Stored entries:
====================

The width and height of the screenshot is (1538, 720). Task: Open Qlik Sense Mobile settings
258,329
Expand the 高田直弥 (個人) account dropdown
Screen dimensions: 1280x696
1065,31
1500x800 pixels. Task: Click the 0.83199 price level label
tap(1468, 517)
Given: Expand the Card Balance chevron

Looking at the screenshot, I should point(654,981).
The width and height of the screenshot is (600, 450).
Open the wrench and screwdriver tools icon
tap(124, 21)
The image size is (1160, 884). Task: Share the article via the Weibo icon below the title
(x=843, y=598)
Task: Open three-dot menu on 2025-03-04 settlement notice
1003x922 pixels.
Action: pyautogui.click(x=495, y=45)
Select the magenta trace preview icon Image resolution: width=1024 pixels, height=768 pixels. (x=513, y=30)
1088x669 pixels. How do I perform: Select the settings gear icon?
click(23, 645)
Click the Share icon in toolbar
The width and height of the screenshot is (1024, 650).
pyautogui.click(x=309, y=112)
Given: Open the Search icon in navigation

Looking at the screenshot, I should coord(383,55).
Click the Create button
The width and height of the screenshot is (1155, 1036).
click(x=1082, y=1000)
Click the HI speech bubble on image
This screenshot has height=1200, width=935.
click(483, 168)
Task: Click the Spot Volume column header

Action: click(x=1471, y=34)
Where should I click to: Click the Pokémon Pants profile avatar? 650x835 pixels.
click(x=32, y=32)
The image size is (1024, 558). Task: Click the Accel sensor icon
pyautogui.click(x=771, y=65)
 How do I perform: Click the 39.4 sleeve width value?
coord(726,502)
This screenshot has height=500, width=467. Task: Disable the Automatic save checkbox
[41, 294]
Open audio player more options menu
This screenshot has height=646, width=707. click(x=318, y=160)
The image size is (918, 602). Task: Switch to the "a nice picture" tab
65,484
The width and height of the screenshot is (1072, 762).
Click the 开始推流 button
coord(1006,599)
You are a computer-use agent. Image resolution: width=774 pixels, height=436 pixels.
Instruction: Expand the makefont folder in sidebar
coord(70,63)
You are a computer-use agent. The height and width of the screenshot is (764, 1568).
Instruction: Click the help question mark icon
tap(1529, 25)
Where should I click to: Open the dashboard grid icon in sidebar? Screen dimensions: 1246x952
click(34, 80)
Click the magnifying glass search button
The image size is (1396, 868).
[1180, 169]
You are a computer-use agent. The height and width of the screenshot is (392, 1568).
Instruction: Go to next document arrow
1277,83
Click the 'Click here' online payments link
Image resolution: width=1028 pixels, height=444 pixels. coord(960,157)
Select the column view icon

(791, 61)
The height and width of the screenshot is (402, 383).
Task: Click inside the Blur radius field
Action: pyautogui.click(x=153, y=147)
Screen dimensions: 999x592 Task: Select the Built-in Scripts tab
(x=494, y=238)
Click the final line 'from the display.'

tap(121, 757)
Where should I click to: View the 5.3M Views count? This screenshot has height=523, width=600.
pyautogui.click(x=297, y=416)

====================

WHAT THE TASK ASKS: Your task is to quote the lines above, beginning with the first and ending with the one that holds "The width and height of the screenshot is (600, 450).".

WRITTEN RESPONSE:
The width and height of the screenshot is (1538, 720). Task: Open Qlik Sense Mobile settings
258,329
Expand the 高田直弥 (個人) account dropdown
Screen dimensions: 1280x696
1065,31
1500x800 pixels. Task: Click the 0.83199 price level label
tap(1468, 517)
Given: Expand the Card Balance chevron

Looking at the screenshot, I should point(654,981).
The width and height of the screenshot is (600, 450).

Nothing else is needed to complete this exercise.